Problem to work on >> Each line from the one containing "This screenshot has height=744, width=1400." through the last line of the records is to be repeated exactly, with all pictures left out.

Given entries Start Marker

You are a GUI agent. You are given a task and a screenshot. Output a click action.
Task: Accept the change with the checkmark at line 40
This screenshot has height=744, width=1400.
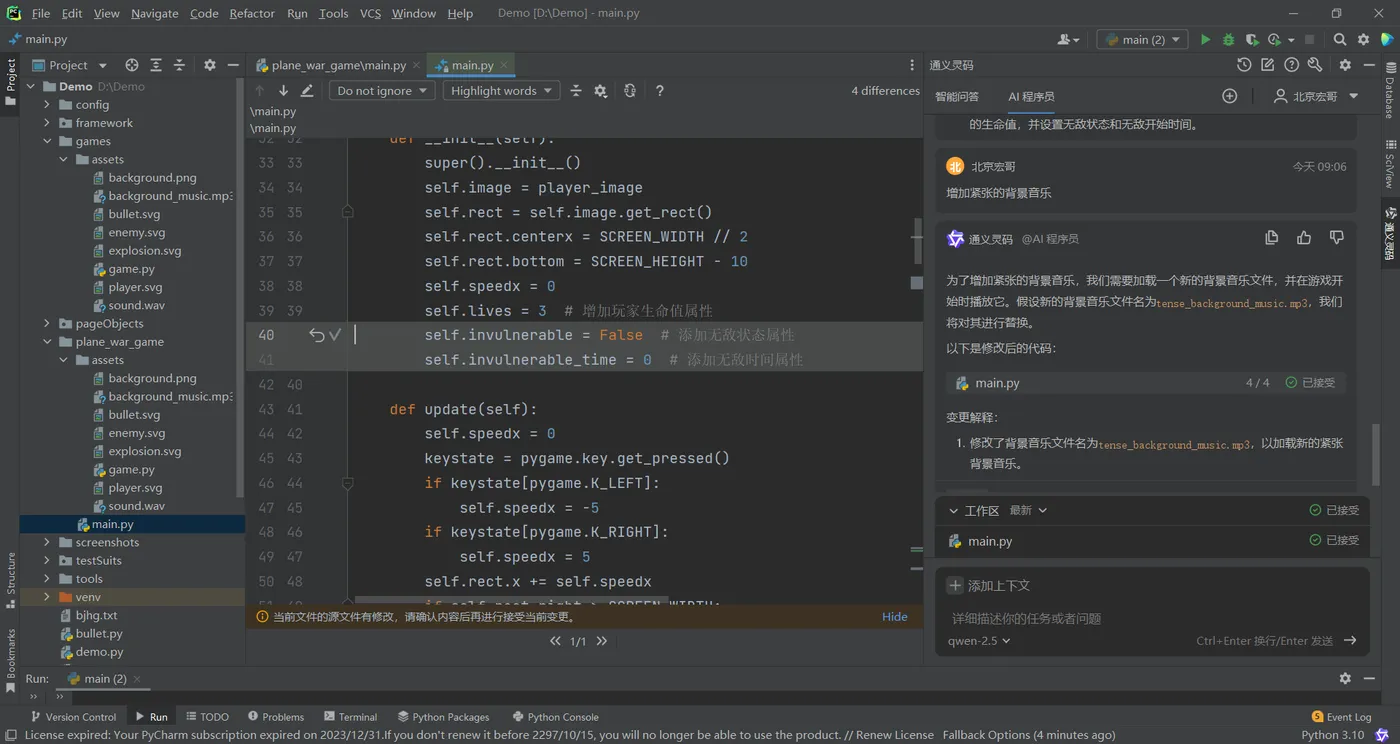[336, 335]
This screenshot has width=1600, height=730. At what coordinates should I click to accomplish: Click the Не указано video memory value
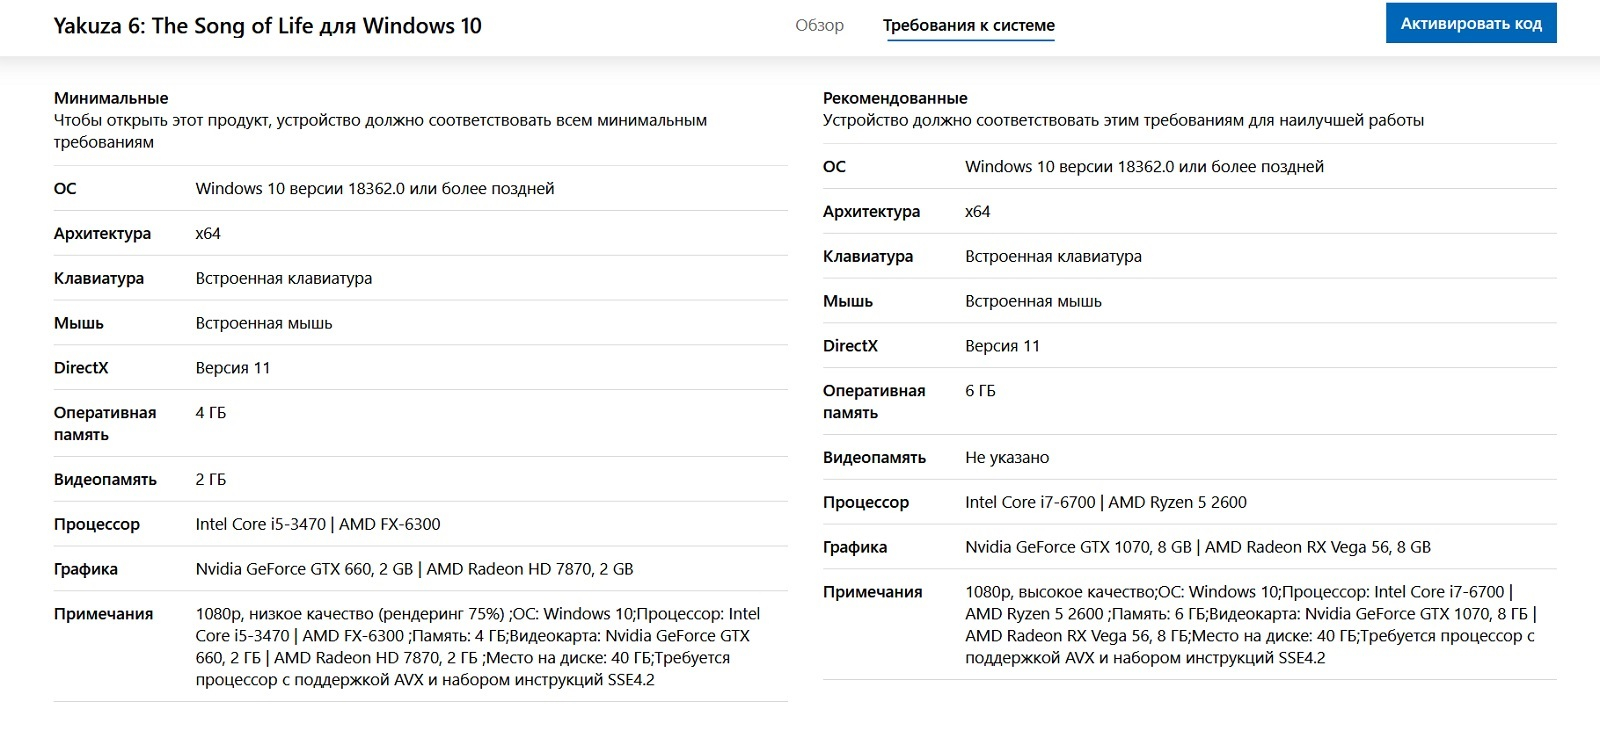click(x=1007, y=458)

Given entries End Marker

Task result >>
This screenshot has height=744, width=1400.
[336, 335]
This screenshot has width=1600, height=730. At what coordinates should I click to accomplish: Click the Не указано video memory value
click(x=1007, y=458)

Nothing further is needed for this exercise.